As I arrive in New York, the contrast from home, peace, and family and the big city is stark. There is virtually nothing in common, yet everything transcends. People are just that, people. Relationships thrive in a wide variety of situations and circumstances. Opportunities abound. They are just different!
In both circumstances, I find myself getting lost in the immediacy of the moment. It is far too easy to focus on the day-to-day deliverables, slights of any type, and ego than to see what it really at stake. Whatever our goals are, the present consumes us. Challenges are confronted, emotionally more than with thought and reflection. We seize opportunities, regardless of their importance or relevance. There is an alternative!
When an adversary confronted a king, he took the matters to God. In reflection, his prayer is a model we would do well to understand. “God-of-the-Angel-Armies, enthroned over the cherubim-angels, you are God, the only God there is, God of all kingdoms on earth. You made heaven and earth. Listen, O God, and hear. Look, O God, and see. Mark all these words of Sennacherib that he sent to mock the living God. It's quite true, O God, that the kings of Assyria have devastated all the nations and their lands. They've thrown their gods into the trash and burned them—no great achievement since they were no-gods anyway, gods made in workshops, carved from wood and chiseled from rock. An end to the no-gods! But now step in, O God, our God. Save us from him. Let all the kingdoms of earth know that you and you alone are God.” (Isaiah 37.15-20)
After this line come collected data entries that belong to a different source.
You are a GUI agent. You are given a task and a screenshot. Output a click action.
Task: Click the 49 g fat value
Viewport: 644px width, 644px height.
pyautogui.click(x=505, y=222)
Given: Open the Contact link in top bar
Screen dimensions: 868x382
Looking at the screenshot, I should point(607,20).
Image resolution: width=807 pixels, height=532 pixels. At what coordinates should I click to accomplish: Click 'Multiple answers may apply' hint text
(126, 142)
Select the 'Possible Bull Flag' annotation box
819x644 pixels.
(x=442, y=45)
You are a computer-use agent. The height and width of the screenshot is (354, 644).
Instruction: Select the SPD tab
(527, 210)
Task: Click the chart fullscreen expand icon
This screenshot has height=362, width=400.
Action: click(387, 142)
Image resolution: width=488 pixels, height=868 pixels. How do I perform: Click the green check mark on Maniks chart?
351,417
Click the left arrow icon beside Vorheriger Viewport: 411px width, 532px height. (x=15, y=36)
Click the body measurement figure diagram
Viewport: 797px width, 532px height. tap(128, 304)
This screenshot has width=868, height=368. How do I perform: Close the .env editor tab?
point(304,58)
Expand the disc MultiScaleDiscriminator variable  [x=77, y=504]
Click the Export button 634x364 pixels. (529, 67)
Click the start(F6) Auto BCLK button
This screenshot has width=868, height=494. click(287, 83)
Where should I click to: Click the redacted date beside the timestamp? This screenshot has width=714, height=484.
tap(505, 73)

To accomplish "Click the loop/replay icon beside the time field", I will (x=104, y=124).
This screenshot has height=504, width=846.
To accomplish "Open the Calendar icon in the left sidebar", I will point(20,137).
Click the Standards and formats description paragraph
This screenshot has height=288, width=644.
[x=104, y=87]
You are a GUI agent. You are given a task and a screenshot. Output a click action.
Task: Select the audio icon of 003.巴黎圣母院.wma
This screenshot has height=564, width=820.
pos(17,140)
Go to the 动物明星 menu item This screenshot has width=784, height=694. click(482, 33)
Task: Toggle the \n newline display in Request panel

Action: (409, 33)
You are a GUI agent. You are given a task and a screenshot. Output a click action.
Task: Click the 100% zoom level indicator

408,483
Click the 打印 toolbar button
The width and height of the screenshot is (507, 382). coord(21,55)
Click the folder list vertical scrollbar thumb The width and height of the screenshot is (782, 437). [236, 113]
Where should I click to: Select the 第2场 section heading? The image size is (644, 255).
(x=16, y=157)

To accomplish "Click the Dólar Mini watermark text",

There was far more than a kingdom at stake, then and now. The challenge was primarily with and to God. What he did, what we do, directly relates to how the communities in which we live see God. Eternal principles and values are at stake! Will compassion win out over survival of the fittest? Is love stronger than anger? Does compassion make sense in a capitalistic system? Our lives do, will tell the answer.